March 3, 2012 RSS Feed Print

By HARRY R. WEBER and MICHAEL KUNZELMAN, Associated Press

NEW ORLEANS (AP) — BP's settlement with plaintiffs suing the company over the 2010 oil spill disaster in the Gulf of Mexico may address harm to individuals and businesses, but there is nothing in it that compensates the public for damage to its natural resources and environment, the Justice Department said Saturday.

That's a potentially critical issue because a separate victims' claims fund that was set up months after the Deepwater Horizon rig explosion was also meant to cover environmental damages, but it's now expected to be used to cover the BP settlement with plaintiffs. BP said it expects to pay out $7.8 billion in the settlement with the plaintiffs that was announced Friday.

It's not clear whether environmental claims will now have to be addressed separately between BP and the U.S. government, or whether it will be rolled up into their ongoing discussions over settling the fines and penalties that the British company faces. Both issues also could be resolved at an eventual civil trial, which has now been postponed indefinitely.

The Justice Department noted that the settlement doesn't address "significant damages" to natural resources and the environment.

"While we are pleased that BP may be stepping up to address harms to individual plaintiffs, this by no means fully addresses its responsibility for the harms it has caused," the agency said in a statement to The Associated Press.

The spill soiled sensitive tidal estuaries and beaches, killed wildlife and closed vast areas of the Gulf to commercial fishing for months. Dispersants and siphoning equipment and other methods were successful in getting rid of much of the oil in the ocean, but some environmentalists believe oil beneath the surface could return one day to Gulf shores.

David Uhlmann, a University of Michigan Law School professor who previously served as chief of the Justice Department's environmental crimes section, estimates that a deal between BP, the federal government and the states — one that includes criminal and civil penalties and resolves natural resource damage claims — would be worth between $20 billion to $25 billion.

BP still has to resolve claims by the U.S. government, Gulf states and its partners on the doomed Deepwater Horizon rig, which exploded and sank 50 miles off Louisiana after a BP oil well a mile below the ocean's surface blew out.
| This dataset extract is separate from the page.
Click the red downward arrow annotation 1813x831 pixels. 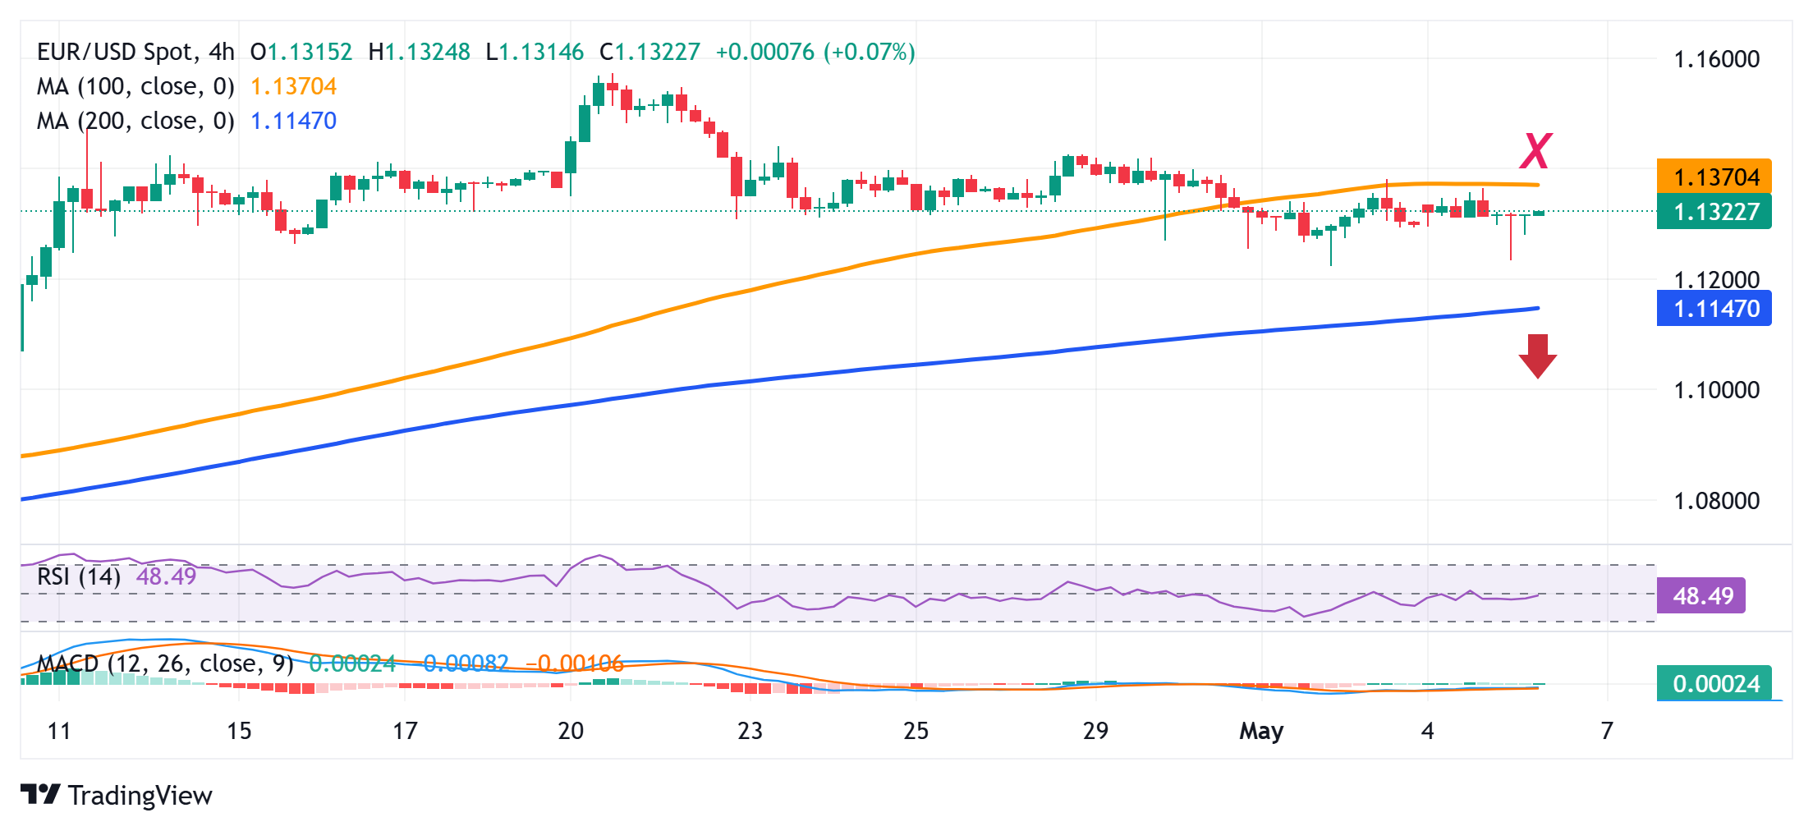point(1537,356)
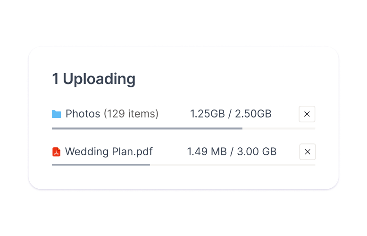Viewport: 367px width, 236px height.
Task: Click the 2.50GB total size for Photos
Action: click(x=253, y=114)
Eleven rig workers were killed and, according to the government, more than 200 million gallons of oil spewed before the well was capped nearly three months later.

Rig owner Transocean and cement contractor Halliburton have rejected recent overtures to settle their claims with BP and pay billions of dollars, according to two people close to the case who spoke on condition of anonymity because the talks are confidential.

But legal observers expect that could change now that BP and the Plaintiffs Steering Committee have reached a settlement.

BP anticipates that the separate claims fund run by Ken Feinberg will cease at some point. It says it expects money from the fund will be used to pay the settlement. According to the Deepwater Horizon Oil Spill Trust, current total trust assets are approximately $9.5 billion.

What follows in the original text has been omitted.